August 30, 2016

Congresswoman Susan Brooks tours WL campus with a focus on biodefense efforts

Congresswoman Susan Brooks at Purdue U.S. Rep. Susan Brooks speaks with Richard Kuhn, director of the Purdue Institute for Inflammation, Immunology and Infectious Diseases, and student researchers during a tour of Hockmeyer Hall on Monday (Aug. 29). (Purdue University photo/John Underwood) Download image

WEST LAFAYETTE, Ind. – U.S. Rep. Susan Brooks (R-IN-5) on Monday (Aug. 29) toured Hockmeyer Hall and the Purdue University Center for Cancer Research and met with key faculty and student researchers to learn more about Purdue's investment in the life sciences, especially focusing on her growing involvement in biodefense issues. Brooks is a member of the powerful House Energy & Commerce Committee with jurisdiction over the National Institutes of Health and the Centers for Disease Control and Prevention.

NIH is the largest public funder of biomedical research in the world, investing more than $32 billion a year. Purdue is investing more than $250 million in the life sciences over the next five years to advance research that both improves lives and supports Indiana's critical life sciences business sector. Increased funding from NIH is a high priority for the research enterprise at Purdue, and the visit provided the University an opportunity to showcase its talented researchers and their groundbreaking work.

Brooks was the lead sponsor of H.R. 3299, a bill approved by the Energy and Commerce Committee to incentivize investment in vaccines and treatments for dangerous and deadly diseases and pathogens identified as threats to our national security by the Department of Homeland Security.

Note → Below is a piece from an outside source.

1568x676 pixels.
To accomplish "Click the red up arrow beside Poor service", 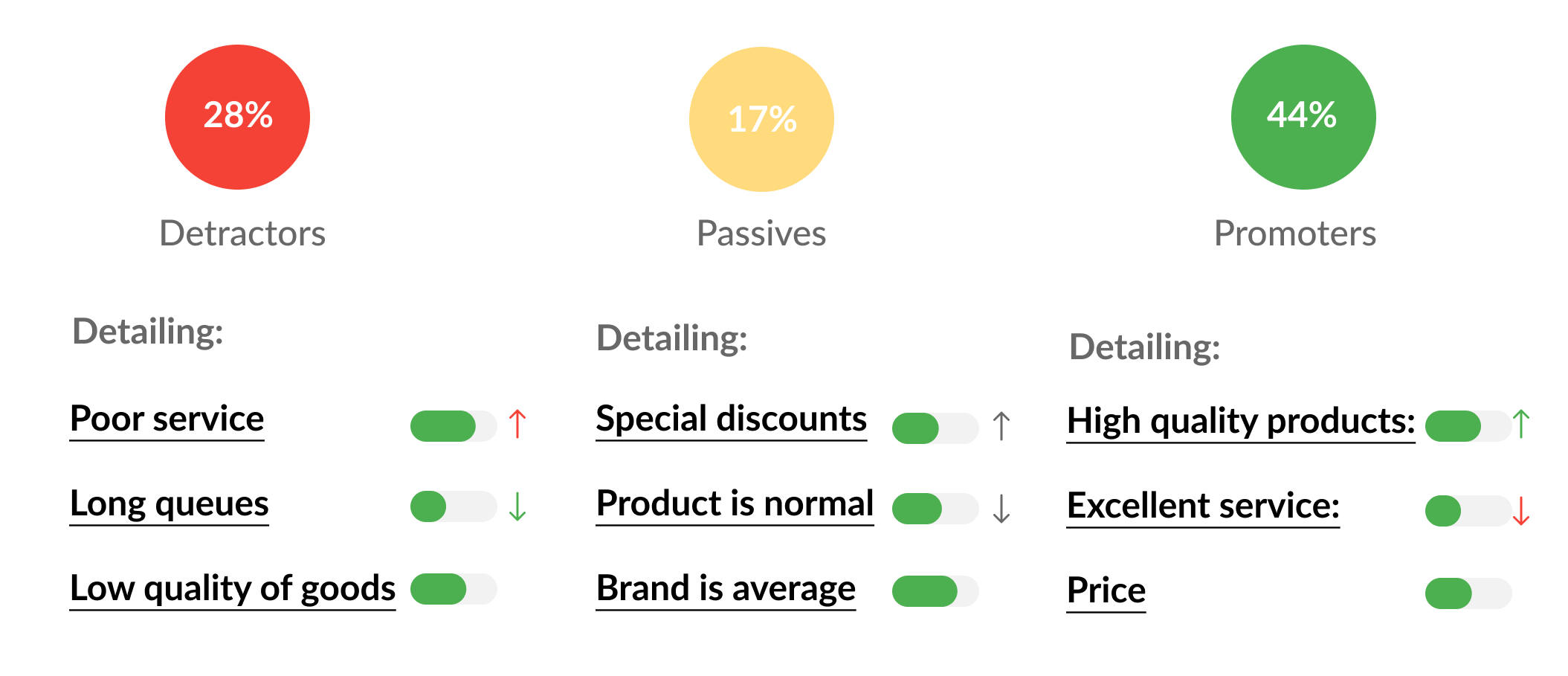I will pyautogui.click(x=517, y=425).

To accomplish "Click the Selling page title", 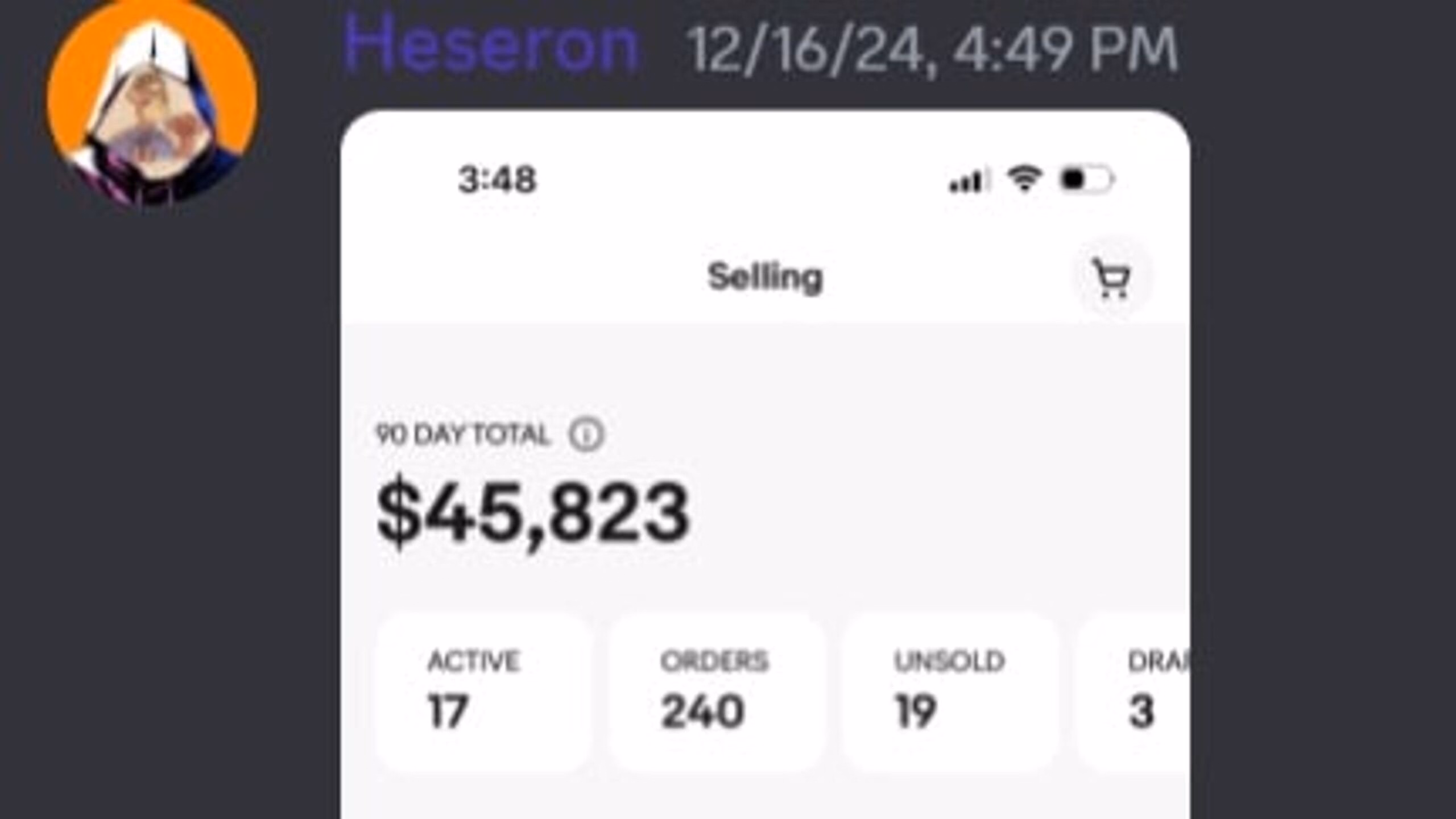I will click(765, 278).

"We are very appreciative of the time that Congresswoman Brooks took to visit campus as it allows us to hear about the priorities of our public policy makers," says Suresh Garimella, executive vice president for research and partnerships and the Goodson Distinguished Professor of Mechanical Engineering. "It also offers us the unique opportunity to showcase our researchers and the important work they are doing in areas of critical importance to the nation."

Brooks wrote in the Indianapolis Star (April 10, 2016): "Last week, Purdue University announced that it had made a breakthrough in determining the structure of Zika virus, a critical first step to developing a treatment or vaccine. I applaud their efforts, but the underlying problem isn't this one disease, or the next whose name we don't yet know -- the problem is our inability to mobilize quickly and effectively to identify, contain, treat and eliminate any kind of biological threat to people in the United States. As a nation, we are underprepared."

The Purdue University Center for Cancer Research brings together nearly 100 Purdue researchers who collaborate with experts worldwide to develop innovative technologies to study cancer-related phenomena, create diagnostic and imaging tools, and synthesize therapeutic chemical entities that can be delivered to the cancer cell by novel technology. The center leverages Purdue's strengths in engineering, veterinary medicine, nutrition science, chemistry, medicinal chemistry, pharmacy, structural biology, and biological sciences.